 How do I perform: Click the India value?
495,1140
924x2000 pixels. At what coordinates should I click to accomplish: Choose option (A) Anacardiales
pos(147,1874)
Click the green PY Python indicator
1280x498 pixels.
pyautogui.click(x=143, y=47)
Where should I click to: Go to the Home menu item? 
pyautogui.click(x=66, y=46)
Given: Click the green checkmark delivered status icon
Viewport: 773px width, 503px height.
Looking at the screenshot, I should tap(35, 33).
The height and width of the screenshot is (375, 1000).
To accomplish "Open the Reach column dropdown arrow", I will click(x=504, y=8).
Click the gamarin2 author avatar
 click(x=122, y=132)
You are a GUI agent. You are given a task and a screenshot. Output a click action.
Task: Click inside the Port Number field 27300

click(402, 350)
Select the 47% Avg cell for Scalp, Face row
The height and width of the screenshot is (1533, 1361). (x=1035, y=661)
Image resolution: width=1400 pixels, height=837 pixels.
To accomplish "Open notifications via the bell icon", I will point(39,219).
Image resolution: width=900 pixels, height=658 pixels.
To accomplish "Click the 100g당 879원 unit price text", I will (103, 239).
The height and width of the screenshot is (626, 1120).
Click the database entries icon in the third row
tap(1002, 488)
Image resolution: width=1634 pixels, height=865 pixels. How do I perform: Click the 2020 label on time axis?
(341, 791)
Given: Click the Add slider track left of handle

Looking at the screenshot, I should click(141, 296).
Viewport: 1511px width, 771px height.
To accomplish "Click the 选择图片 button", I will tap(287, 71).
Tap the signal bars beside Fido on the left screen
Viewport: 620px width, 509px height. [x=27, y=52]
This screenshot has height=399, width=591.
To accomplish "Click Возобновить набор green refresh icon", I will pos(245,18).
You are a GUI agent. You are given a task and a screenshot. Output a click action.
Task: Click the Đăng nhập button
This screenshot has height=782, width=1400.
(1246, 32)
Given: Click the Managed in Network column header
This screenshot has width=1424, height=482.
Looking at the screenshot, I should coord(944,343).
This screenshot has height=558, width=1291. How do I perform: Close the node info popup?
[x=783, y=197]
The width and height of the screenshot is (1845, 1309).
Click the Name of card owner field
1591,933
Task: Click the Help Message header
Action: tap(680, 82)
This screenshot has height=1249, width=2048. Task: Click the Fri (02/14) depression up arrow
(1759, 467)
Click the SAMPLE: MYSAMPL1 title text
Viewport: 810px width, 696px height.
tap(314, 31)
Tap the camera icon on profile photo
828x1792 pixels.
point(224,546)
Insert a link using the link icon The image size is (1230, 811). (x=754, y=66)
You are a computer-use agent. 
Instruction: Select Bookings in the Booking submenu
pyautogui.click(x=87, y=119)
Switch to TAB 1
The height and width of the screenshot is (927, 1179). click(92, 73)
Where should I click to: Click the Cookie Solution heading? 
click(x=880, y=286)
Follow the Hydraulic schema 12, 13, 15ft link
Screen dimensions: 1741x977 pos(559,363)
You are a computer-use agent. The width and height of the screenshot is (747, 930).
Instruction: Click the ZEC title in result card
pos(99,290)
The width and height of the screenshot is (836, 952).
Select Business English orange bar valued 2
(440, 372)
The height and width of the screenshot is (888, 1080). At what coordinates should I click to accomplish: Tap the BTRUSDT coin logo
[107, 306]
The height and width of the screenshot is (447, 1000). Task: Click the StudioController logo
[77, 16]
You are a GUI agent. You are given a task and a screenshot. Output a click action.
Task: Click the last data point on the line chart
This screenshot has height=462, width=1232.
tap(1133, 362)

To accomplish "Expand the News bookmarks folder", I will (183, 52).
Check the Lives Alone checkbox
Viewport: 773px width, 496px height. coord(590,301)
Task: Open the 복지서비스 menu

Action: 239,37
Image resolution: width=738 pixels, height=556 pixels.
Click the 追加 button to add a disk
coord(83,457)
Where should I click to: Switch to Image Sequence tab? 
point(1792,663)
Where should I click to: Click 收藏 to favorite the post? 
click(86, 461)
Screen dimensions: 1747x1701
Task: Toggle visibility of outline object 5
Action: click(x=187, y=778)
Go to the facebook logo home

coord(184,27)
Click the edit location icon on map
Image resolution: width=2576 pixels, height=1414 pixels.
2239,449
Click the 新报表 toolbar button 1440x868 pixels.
--------------------
## Action item
The lines from the one containing "The height and width of the screenshot is (888, 1080)." through the last line of the records are the answer; set them down exactly and add nothing.

## Response to this exercise
The height and width of the screenshot is (888, 1080). At what coordinates should I click to accomplish: Tap the BTRUSDT coin logo
[107, 306]
The height and width of the screenshot is (447, 1000). Task: Click the StudioController logo
[77, 16]
You are a GUI agent. You are given a task and a screenshot. Output a click action.
Task: Click the last data point on the line chart
This screenshot has height=462, width=1232.
tap(1133, 362)

To accomplish "Expand the News bookmarks folder", I will (183, 52).
Check the Lives Alone checkbox
Viewport: 773px width, 496px height. coord(590,301)
Task: Open the 복지서비스 menu

Action: 239,37
Image resolution: width=738 pixels, height=556 pixels.
Click the 追加 button to add a disk
coord(83,457)
Where should I click to: Switch to Image Sequence tab? 
point(1792,663)
Where should I click to: Click 收藏 to favorite the post? 
click(86, 461)
Screen dimensions: 1747x1701
Task: Toggle visibility of outline object 5
Action: click(x=187, y=778)
Go to the facebook logo home

coord(184,27)
Click the edit location icon on map
Image resolution: width=2576 pixels, height=1414 pixels.
2239,449
Click the 新报表 toolbar button 1440x868 pixels.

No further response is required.